Citizens of the wealthy countries of northern Europe (Sweden, Denmark, Finland, the Netherlands) continue to demonstrate the greatest willingness to help Ukrainians, while residents of poorer southern European countries (Bulgaria, Hungary, Romania, Greece, Cyprus) are the least ready to provide continued support. At the same time, support for Ukraine in Poland and Lithuania is significantly higher than might be assumed according to their living standards. In these countries, the determining factor is anti-Russian sentiment, which significantly improves the overall balance of pro-Ukrainian sentiment in Europe.

The future course of events is likely to be influenced by public opinion in three countries. The largest amount of financial and military aid to Ukraine comes from the United Kingdom, Germany, and Poland.
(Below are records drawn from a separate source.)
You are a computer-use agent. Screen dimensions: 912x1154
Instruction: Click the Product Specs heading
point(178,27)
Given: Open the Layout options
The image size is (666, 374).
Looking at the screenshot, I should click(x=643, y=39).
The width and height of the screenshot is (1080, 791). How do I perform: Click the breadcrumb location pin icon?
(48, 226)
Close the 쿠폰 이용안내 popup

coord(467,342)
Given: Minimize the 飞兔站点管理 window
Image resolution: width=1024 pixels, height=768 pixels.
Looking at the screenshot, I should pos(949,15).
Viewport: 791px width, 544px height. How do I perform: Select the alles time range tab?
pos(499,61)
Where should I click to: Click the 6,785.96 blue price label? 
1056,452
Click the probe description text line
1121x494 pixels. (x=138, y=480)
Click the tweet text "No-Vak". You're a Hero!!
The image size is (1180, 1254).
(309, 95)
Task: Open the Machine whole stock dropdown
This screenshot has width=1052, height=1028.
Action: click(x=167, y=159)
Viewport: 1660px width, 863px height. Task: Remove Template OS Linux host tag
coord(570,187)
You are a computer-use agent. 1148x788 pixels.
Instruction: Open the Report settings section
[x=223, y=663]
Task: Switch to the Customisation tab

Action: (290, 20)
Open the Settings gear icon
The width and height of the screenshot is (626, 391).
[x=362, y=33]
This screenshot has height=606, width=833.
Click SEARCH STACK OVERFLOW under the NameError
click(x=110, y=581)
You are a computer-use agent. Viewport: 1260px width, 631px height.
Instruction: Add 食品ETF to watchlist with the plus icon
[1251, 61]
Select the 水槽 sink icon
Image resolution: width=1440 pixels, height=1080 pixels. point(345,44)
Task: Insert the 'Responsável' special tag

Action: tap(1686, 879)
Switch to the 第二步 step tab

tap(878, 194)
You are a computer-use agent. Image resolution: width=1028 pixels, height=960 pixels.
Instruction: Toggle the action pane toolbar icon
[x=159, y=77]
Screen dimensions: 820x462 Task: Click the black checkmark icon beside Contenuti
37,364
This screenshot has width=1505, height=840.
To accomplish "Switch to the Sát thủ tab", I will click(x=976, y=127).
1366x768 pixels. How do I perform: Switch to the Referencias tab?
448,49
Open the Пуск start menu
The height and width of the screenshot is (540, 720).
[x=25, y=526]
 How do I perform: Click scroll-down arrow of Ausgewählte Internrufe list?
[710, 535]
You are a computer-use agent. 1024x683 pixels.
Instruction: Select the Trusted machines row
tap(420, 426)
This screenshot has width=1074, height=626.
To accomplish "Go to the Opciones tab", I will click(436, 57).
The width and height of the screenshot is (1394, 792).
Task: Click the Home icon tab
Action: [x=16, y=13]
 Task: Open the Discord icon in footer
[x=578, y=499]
In the United Kingdom (where the Eurobarometer continues to survey its residents even after Brexit) and Poland, the willingness to help Ukrainians in every possible way remains significantly higher than the average across Europe as a whole, Germans, on the other hand, are slightly less willing than other Europeans to provide military assistance but are more inclined to provide humanitarian aid.

Of these three countries, the UK has the worst assessments of their own economic situation, with 18% having a positive view of the economic situation and 77% viewing this negatively. However, this is an improved situation from February (9% versus 87%). 40% of Brits continue to expect the situation to deteriorate, but this is 7 percentage points lower than it was previously. In Poland, assessments of the country's own economic situation are evenly divided: 48% have a positive outlook and 49% negative (the overall balance was negative in winter). Like in the UK, 40% here expect the situation to deteriorate, but the proportion of optimists has grown from 6% in February to 22%. In Germany, on the other hand, citizens view the country’s domestic economic situation positively: 51% of Germans think the economic situation is good and 45% think it is bad. Expectations for the future are similarly pessimistic here, with 15% expecting an improvement and 43% expecting a deterioration. However, prospective economic pessimism is a general characteristic of European public opinion and is associated with constant criticism of the government by the opposition, which dramatises economic problems as much as possible.

As a consequence of the Russian invasion, European public opinion is unanimous on the need to increase defence spending: two-thirds of respondents are in favour of increased spending, just as they were in winter. Moreover, 80% of respondents believe that deeper coordination in defence policy is needed at the EU level.